● **Exercise goal**: The expected output is the full set of entries, retyped verbatim, pictures excluded.

(Saved data entries)
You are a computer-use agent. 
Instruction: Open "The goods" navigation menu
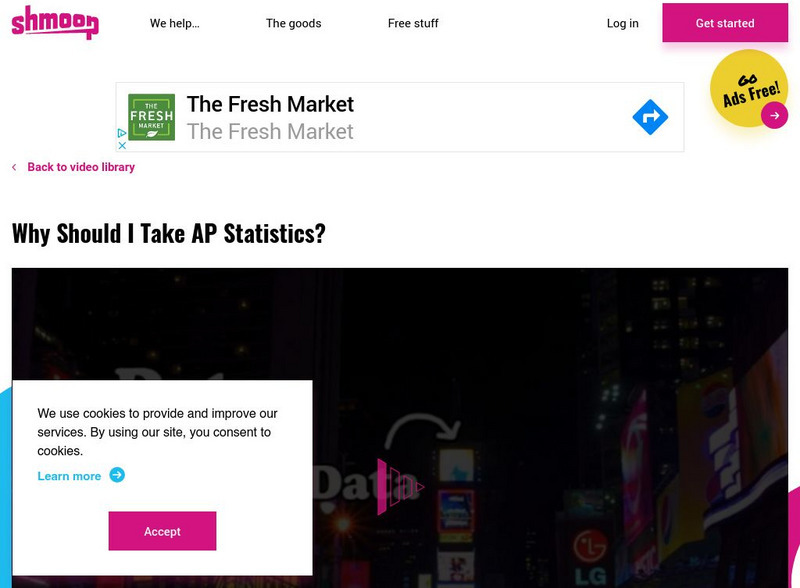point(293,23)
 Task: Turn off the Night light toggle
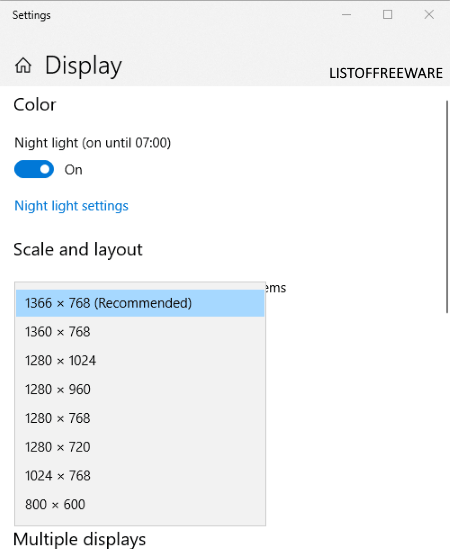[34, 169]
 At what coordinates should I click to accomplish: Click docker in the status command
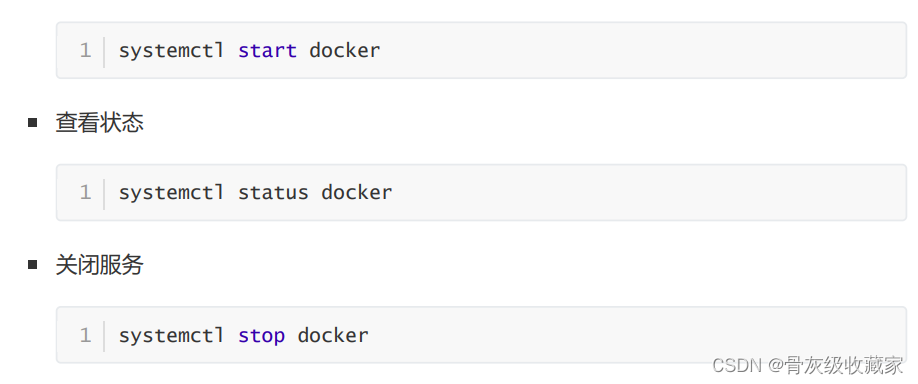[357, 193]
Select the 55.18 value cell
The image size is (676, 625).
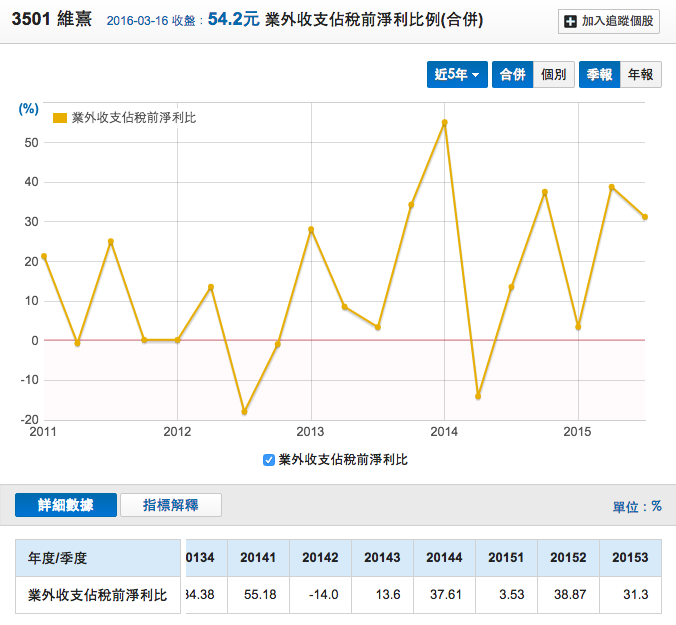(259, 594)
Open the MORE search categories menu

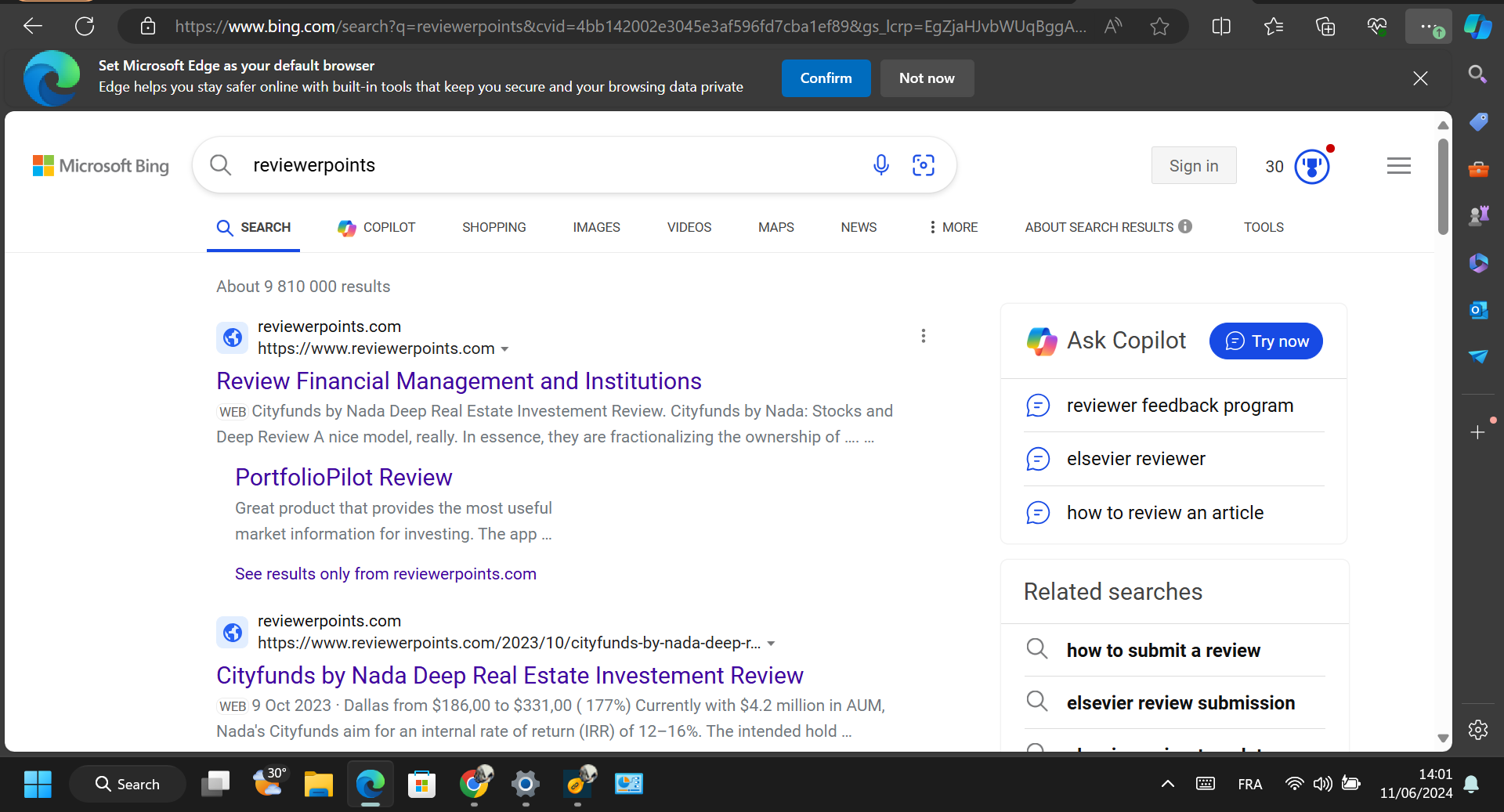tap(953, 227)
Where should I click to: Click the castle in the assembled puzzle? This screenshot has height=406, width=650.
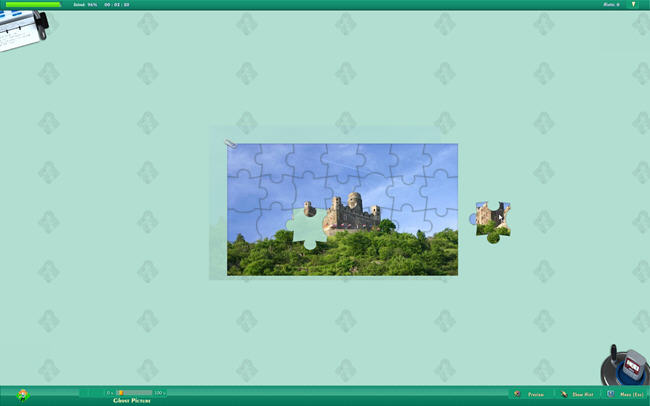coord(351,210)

● **Exercise response**:
You are a computer-use agent. 
Instruction: Open "The goods" navigation menu
point(293,23)
 Task: Turn off the Night light toggle
[34, 169]
 At what coordinates should I click to accomplish: Click docker in the status command
[357, 193]
Select the 55.18 value cell
The image size is (676, 625).
(259, 594)
Open the MORE search categories menu

tap(953, 227)
Where should I click to: Click the castle in the assembled puzzle? This screenshot has height=406, width=650.
coord(351,210)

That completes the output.